[PAGE EXTRACT]
=== Section Start ===
The higher prevalence of metopic and sagittal suture synostosis in male infants suggests a role for androgens in early craniofacial development. These experiments characterize the influence of androgen stimulation on growth and differentiation of fetal dural and calvarial bone cells and on cranial suture fusion.


Primary murine fetal (E18) dural cells and calvarial osteoblasts were isolated and cultured. Cells were treated for 48 hours with 5alpha-dihydrotestosterone (0 to 1000 nM). Cell proliferation was examined by nonradioactive proliferation assay; mRNA expression of alkaline phosphatase, transforming growth factor (TGF)-beta1, and the bone matrix proteins osteopontin, osteocalcin, and type 1 collagen was determined by reverse-transcriptase polymerase chain reaction. In separate experiments, intact fetal calvariae were grown in tissue culture with 10 nM 5alpha-dihydrotestosterone for 7 and 14 days and then examined histologically.


Androgen stimulation at 5 nM increased proliferation of fetal dural cells by 46.0 percent and of fetal calvarial osteoblasts by 20.5 percent. Dural expression of osteopontin, osteocalcin, and type 1 collagen was enhanced by 5alpha-dihydrotestosterone, as was that of TGF-beta1 and alkaline phosphatase. Androgen stimulation increased calvarial osteoblast expression of alkaline phosphatase and TGF-beta1 but induced little change in expression of osteocalcin, osteopontin, and type 1 collagen. In tissue culture, 5alpha-dihydrotestosterone stimulated osteoid formation and fusion of sagittal sutures.


Androgen stimulation of dural cells and osteoblasts isolated from fetal calvaria promotes cell proliferation and osteoblastic differentiation and can induce cranial suture fusion. These results suggest that sex steroid hormone signaling may stimulate sutural osteogenesis by means of osteodifferentiation of dural cells, thus explaining the male prevalence of nonsyndromic craniosynostosis.
=== Section End ===
[QUESTIONS TO ANSWER]
1. List every substance whose mRNA expression was measured by reverse-transcriptase polymerase chain reaction in the abstract on androgens and cranial suture fusion.
2. In the abstract on androgens and cranial suture fusion, by what percentage did androgen stimulation at 5 nM increase proliferation of fetal dural cells?
3. Print the part of the abstract on androgens and cranial suture fusion from "Androgen stimulation at" up to and including "of sagittal sutures.".

[DATA]
=== Section Start ===
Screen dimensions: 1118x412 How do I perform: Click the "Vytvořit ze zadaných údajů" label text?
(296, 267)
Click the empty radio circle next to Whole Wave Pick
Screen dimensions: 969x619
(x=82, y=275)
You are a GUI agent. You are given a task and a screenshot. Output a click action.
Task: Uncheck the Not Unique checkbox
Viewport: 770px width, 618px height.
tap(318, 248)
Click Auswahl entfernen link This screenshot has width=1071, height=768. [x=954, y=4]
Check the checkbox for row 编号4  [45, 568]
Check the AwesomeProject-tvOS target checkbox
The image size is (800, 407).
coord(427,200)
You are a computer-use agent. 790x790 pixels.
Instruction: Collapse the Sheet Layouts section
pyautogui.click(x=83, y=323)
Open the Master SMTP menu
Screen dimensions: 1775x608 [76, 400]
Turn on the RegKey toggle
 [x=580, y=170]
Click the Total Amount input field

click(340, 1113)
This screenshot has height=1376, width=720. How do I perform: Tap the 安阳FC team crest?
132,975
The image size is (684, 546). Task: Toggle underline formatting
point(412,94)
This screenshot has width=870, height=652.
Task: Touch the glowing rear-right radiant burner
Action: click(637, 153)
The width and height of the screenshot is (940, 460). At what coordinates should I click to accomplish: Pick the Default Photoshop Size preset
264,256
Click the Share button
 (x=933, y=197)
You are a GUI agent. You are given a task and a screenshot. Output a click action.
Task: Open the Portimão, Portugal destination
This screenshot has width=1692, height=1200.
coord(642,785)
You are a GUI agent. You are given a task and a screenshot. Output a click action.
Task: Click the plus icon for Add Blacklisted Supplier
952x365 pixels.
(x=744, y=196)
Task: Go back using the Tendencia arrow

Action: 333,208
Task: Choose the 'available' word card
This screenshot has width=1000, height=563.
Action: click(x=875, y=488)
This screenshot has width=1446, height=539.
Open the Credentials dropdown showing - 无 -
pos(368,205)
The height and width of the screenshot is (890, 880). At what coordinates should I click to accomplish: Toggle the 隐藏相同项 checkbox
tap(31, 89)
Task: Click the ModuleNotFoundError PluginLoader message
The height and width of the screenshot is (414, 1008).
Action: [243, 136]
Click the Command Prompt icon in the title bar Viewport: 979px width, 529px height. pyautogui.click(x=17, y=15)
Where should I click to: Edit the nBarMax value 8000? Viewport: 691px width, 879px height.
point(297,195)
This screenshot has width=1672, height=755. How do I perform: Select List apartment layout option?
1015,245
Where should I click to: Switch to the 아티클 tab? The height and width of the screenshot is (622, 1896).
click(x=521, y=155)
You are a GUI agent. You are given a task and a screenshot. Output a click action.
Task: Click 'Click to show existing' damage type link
=== Section End ===
[SOLUTIONS TO THE TASKS]
1. Alkaline phosphatase, transforming growth factor (TGF)-beta1, osteopontin, osteocalcin, and type 1 collagen.

2. By 46.0 percent.

3.
Androgen stimulation at 5 nM increased proliferation of fetal dural cells by 46.0 percent and of fetal calvarial osteoblasts by 20.5 percent. Dural expression of osteopontin, osteocalcin, and type 1 collagen was enhanced by 5alpha-dihydrotestosterone, as was that of TGF-beta1 and alkaline phosphatase. Androgen stimulation increased calvarial osteoblast expression of alkaline phosphatase and TGF-beta1 but induced little change in expression of osteocalcin, osteopontin, and type 1 collagen. In tissue culture, 5alpha-dihydrotestosterone stimulated osteoid formation and fusion of sagittal sutures.